It finally happened. Winter has showed it's face in the form of snow. It's pretty, too--one of those wet, sticky, heavy snows that clings to everything and makes you forgive the weather. The dogs were interested enough to go out and sniff around, which is more than I can say for the chickens. I don't think those girls have any plans to leave their house until Spring. When I went to feed them they only peered through the doorway irritably and retreated, clucking for their food. I do feel sorry for them having to be so confined for so long. I have thought of a lot of different ways to make things better for them, but none seems very practical. I don't really worry about them being cold, but I feel that they must be very bored and lonely. I'm told that I am humanizing them, that they don't have the brains to be bored or lonely. I can't agree, though. No living thing escapes loneliness, or boredom, if the circumstances are right. I am sure of it, just as sure as I am that they feel happiness and love. It is a bizarre twist of human feelings of superiority that make people feel so separate from the rest of the animal kingdom. My belief is that it is an outgrowth of religious thought, a very unfortunate one, that we must feel that we are the chosen ones, special and superior to all other species.

** What the task asks **
Reproduce the passage about the first snow and the confined chickens word for word, in its entirety.

** Extracted entries **
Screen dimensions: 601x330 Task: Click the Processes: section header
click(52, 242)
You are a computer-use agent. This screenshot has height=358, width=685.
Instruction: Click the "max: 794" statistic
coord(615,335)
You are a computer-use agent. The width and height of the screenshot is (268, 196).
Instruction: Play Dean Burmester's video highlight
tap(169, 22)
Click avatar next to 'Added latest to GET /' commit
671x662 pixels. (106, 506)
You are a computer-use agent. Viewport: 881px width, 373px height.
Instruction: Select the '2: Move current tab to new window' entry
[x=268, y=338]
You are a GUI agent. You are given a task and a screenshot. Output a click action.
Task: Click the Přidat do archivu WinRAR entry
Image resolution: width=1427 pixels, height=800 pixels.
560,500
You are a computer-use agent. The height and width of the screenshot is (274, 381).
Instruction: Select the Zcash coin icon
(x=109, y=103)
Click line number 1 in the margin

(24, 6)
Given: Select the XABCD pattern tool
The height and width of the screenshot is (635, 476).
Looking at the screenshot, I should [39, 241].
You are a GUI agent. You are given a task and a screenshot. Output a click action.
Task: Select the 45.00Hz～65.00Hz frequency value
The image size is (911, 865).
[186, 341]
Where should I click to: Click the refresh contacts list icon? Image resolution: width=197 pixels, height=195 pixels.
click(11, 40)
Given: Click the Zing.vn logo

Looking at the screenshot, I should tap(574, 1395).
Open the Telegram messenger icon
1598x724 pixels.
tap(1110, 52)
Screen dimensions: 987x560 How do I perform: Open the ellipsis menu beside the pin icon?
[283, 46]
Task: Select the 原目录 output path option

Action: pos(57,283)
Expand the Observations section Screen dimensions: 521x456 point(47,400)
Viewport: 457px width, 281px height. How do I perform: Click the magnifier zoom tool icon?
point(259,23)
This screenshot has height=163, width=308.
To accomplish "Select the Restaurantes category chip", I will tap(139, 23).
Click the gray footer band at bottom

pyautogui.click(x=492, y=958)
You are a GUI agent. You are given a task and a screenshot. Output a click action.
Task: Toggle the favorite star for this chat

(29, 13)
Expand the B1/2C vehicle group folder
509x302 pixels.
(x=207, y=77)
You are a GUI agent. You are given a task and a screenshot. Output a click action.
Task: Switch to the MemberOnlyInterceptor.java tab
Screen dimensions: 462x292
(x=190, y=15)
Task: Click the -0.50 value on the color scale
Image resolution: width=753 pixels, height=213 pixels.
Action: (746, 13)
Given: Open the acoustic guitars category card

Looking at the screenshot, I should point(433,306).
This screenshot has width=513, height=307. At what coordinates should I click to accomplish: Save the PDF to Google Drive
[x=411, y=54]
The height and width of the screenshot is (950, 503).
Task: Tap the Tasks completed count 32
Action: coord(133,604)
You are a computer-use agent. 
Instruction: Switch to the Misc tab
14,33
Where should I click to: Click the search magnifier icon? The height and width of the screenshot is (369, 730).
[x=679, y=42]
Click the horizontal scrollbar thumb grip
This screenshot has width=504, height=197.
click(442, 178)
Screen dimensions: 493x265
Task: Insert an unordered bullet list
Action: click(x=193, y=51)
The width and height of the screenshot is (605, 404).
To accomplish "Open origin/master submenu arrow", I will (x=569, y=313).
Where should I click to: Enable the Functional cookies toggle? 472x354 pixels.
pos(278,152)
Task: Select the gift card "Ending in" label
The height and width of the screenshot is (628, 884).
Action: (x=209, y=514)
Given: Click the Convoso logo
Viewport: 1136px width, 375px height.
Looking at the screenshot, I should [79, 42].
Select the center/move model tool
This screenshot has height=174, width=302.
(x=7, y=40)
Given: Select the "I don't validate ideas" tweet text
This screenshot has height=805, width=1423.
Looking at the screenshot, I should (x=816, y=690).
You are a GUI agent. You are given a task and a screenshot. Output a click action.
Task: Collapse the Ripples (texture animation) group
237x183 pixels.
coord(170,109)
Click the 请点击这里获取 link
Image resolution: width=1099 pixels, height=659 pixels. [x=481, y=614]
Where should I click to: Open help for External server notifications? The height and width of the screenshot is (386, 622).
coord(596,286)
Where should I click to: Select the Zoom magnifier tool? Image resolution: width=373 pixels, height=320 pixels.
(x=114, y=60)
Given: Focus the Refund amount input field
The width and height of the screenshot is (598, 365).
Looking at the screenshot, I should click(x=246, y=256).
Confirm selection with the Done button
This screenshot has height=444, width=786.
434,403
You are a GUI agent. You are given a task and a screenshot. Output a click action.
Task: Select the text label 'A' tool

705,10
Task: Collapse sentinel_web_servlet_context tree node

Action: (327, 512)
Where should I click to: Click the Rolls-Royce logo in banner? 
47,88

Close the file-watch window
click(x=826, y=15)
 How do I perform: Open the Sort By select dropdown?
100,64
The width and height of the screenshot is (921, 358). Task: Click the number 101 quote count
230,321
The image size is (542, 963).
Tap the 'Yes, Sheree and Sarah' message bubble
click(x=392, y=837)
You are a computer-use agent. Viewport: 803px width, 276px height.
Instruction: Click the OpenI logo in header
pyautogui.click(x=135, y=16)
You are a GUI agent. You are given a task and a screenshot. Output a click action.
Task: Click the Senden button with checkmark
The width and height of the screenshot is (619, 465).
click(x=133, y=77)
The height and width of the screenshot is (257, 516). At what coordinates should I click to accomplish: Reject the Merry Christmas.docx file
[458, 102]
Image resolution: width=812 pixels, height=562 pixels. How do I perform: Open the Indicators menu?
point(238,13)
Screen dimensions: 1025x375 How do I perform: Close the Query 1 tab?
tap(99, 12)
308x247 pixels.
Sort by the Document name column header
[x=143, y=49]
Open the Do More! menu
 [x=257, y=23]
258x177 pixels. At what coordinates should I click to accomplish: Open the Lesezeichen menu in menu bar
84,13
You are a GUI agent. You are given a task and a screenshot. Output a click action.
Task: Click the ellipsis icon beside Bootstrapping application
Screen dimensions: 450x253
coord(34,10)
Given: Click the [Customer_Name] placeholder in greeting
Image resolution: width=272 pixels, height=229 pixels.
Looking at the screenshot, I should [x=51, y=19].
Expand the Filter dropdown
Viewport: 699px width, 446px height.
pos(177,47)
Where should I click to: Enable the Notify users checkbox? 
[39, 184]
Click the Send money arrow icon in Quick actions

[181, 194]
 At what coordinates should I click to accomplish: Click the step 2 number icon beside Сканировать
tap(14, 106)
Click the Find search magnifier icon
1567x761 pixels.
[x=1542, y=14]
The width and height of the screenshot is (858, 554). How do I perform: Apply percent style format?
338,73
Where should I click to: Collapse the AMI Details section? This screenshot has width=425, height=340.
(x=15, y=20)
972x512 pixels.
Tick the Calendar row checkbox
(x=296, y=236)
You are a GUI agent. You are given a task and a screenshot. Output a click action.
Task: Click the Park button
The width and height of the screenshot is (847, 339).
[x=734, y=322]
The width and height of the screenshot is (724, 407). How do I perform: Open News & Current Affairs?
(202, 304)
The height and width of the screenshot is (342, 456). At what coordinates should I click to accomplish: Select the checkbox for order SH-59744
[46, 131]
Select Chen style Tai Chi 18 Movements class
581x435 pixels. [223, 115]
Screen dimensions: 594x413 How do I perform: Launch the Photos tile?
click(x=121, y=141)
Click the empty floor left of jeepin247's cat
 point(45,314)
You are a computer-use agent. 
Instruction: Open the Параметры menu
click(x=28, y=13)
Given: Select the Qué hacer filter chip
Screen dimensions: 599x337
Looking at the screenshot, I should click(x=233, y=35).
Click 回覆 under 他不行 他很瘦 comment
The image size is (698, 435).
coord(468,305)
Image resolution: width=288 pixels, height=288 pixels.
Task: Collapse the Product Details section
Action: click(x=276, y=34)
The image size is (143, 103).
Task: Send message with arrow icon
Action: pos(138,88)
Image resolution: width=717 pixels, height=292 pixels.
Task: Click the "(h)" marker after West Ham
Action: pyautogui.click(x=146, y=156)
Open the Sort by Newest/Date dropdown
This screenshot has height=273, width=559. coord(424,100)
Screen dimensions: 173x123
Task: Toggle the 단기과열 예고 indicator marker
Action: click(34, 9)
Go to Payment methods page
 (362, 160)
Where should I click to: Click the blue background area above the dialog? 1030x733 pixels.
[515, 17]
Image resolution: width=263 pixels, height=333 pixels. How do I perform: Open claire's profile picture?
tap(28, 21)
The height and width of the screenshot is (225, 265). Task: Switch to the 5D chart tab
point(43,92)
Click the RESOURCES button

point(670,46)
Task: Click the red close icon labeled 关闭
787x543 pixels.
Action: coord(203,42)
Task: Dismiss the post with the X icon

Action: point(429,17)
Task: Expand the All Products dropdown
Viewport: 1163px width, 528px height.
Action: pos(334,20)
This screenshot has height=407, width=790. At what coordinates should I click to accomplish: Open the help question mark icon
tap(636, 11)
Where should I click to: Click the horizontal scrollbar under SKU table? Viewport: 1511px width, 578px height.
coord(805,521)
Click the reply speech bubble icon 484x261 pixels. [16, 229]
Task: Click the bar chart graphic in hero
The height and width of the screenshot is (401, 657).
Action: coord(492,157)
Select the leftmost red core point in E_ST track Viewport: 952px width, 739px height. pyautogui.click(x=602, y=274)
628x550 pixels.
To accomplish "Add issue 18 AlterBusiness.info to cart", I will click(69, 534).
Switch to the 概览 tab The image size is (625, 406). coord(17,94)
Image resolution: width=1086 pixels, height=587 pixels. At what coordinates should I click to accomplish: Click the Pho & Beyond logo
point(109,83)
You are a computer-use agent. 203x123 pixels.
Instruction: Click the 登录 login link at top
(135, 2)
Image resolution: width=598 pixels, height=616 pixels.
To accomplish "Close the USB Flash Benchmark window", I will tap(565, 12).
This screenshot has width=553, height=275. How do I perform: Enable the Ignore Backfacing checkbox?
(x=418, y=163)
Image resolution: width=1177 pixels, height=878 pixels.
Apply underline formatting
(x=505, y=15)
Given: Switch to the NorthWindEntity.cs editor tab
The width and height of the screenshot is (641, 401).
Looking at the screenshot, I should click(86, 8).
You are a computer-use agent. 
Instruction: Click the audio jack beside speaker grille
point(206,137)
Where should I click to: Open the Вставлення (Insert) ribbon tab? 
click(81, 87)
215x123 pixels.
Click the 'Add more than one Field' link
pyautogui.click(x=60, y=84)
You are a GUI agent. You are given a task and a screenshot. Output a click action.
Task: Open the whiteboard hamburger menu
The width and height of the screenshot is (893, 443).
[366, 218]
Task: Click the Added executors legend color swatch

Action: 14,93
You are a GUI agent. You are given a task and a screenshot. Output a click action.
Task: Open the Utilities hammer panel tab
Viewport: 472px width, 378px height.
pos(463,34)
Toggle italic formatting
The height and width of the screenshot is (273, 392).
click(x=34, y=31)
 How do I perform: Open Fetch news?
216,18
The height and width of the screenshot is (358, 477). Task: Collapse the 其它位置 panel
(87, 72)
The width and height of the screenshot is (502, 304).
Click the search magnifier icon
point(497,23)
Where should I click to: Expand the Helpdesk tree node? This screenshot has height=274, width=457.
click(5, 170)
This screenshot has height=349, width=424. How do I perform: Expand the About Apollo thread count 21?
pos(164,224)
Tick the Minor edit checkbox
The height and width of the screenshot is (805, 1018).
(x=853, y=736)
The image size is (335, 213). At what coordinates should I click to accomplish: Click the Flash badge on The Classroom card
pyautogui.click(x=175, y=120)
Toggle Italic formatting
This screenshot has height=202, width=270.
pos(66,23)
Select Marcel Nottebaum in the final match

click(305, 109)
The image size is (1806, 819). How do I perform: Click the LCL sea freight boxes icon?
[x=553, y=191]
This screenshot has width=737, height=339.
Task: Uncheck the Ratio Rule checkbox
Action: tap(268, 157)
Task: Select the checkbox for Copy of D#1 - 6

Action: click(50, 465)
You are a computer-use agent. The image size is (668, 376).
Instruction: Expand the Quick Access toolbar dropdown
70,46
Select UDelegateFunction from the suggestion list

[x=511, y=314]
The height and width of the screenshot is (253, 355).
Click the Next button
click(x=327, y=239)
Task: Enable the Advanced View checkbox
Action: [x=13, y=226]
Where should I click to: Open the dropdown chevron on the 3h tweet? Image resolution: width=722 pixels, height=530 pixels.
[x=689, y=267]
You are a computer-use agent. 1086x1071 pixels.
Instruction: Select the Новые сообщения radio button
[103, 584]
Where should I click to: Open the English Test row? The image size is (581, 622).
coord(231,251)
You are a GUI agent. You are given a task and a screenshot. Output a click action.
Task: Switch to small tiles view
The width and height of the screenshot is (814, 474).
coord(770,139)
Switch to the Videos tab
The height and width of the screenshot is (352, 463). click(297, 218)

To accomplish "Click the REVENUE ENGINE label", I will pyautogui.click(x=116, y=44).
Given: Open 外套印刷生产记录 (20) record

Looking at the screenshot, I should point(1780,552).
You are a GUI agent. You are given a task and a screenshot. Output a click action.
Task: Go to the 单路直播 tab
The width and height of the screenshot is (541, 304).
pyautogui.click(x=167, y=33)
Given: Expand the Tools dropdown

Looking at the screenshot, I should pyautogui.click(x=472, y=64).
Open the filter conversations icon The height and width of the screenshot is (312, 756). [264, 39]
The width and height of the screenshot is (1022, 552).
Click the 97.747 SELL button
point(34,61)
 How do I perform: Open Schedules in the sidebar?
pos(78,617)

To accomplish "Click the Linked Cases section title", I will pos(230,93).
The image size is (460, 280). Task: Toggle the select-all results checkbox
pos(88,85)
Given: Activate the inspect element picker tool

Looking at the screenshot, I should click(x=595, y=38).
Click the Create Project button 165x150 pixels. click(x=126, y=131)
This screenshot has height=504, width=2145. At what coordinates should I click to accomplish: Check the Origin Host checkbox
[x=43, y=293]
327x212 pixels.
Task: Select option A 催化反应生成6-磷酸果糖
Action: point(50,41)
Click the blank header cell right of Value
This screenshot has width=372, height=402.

** Your solution **
It finally happened. Winter has showed it's face in the form of snow. It's pretty, too--one of those wet, sticky, heavy snows that clings to everything and makes you forgive the weather. The dogs were interested enough to go out and sniff around, which is more than I can say for the chickens. I don't think those girls have any plans to leave their house until Spring. When I went to feed them they only peered through the doorway irritably and retreated, clucking for their food. I do feel sorry for them having to be so confined for so long. I have thought of a lot of different ways to make things better for them, but none seems very practical. I don't really worry about them being cold, but I feel that they must be very bored and lonely. I'm told that I am humanizing them, that they don't have the brains to be bored or lonely. I can't agree, though. No living thing escapes loneliness, or boredom, if the circumstances are right. I am sure of it, just as sure as I am that they feel happiness and love. It is a bizarre twist of human feelings of superiority that make people feel so separate from the rest of the animal kingdom. My belief is that it is an outgrowth of religious thought, a very unfortunate one, that we must feel that we are the chosen ones, special and superior to all other species.